Ultimately, the clinicians in this case achieved the difficult equilibrium between scientific caution and therapeutic necessity. Their experience contributes meaningful observational data to an area where randomized trials are neither ethical nor feasible.


Conclusion

The management of pulmonary arterial hypertension in pregnancy remains one of the most formidable challenges in cardiovascular and obstetric medicine. This case, however, presents a cautiously optimistic narrative. The introduction of selexipag as an add-on therapy during late pregnancy appeared to stabilize maternal hemodynamics, improve right ventricular function, and prolong gestation long enough to achieve a favorable neonatal outcome.

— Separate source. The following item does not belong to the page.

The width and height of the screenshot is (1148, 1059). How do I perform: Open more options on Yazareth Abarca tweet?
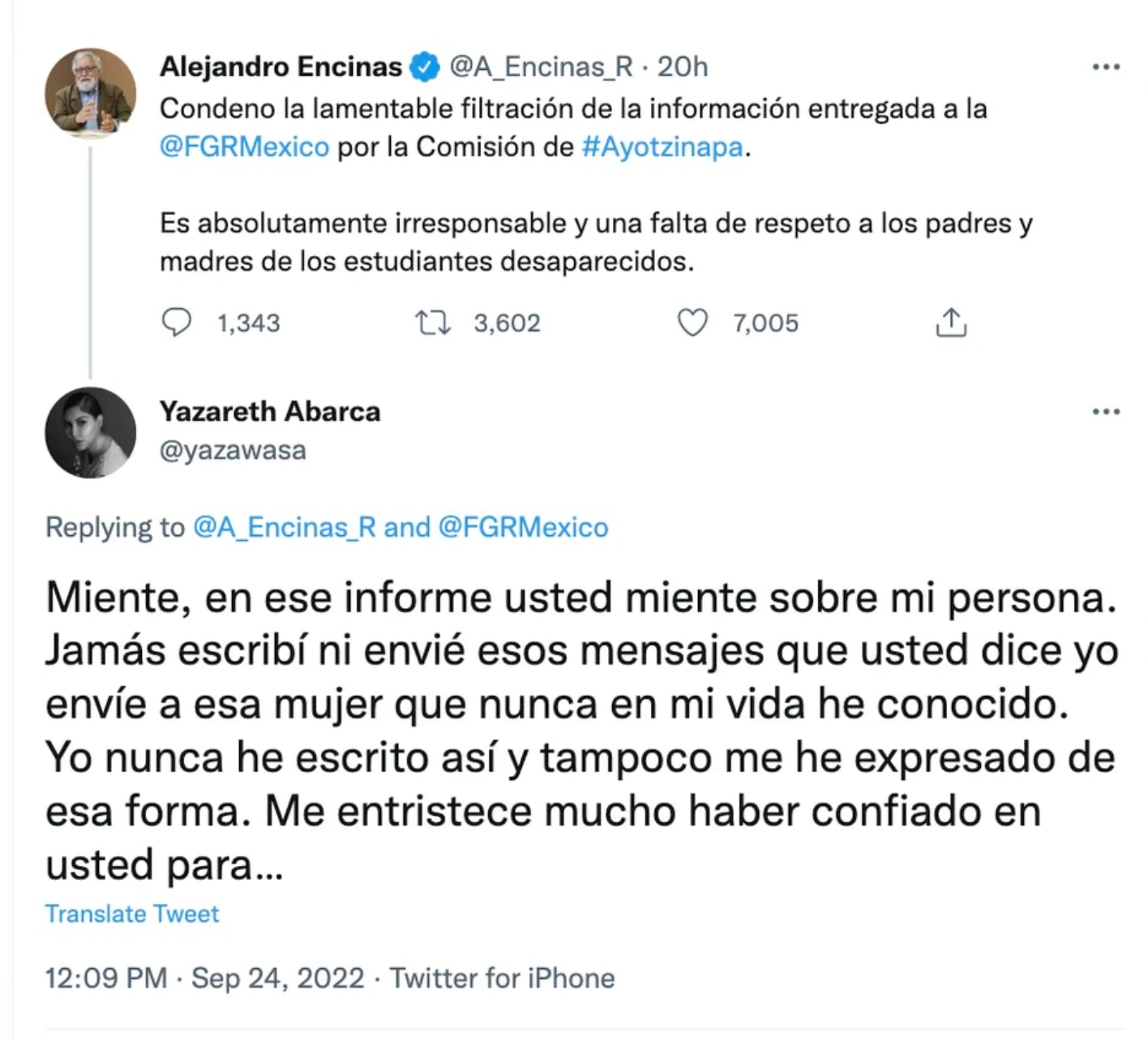1106,412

While selexipag is far from becoming a standard therapy in pregnant women with PAH, the experience suggests it may be a viable option in rare and carefully selected cases, especially in environments where more established prostacyclin therapies are unavailable. It also reinforces the importance of multidisciplinary care, continuous biomarker surveillance, physiologic understanding, and individualized decision-making.

Selexipag’s role, for now, sits at the edge of medical evidence—but in PAH and pregnancy, even the edges can be lifesaving.


FAQ

1. Is selexipag safe to use during pregnancy?

Data are extremely limited. Animal studies show no teratogenicity, and isolated human case reports—including the one summarized here—suggest potential safety when used late in pregnancy. However, it is not approved for pregnancy, and its use should be considered only in exceptional, carefully supervised situations.

2. Why is pregnancy so dangerous for women with pulmonary arterial hypertension?

Pregnancy creates a dramatic increase in blood volume and cardiac output. In PAH, the pulmonary vasculature cannot adapt, causing right ventricular overload. This can rapidly lead to heart failure, decreased oxygenation, and potentially maternal death if inadequately managed.

3. Why not use standard prostacyclin infusions instead of selexipag?

In many regions, intravenous or inhaled prostaglandins are either unavailable or require specialized infrastructure. Selexipag provides oral access to the prostacyclin pathway. While less potent, it offers a pragmatic alternative where other therapies are not feasible.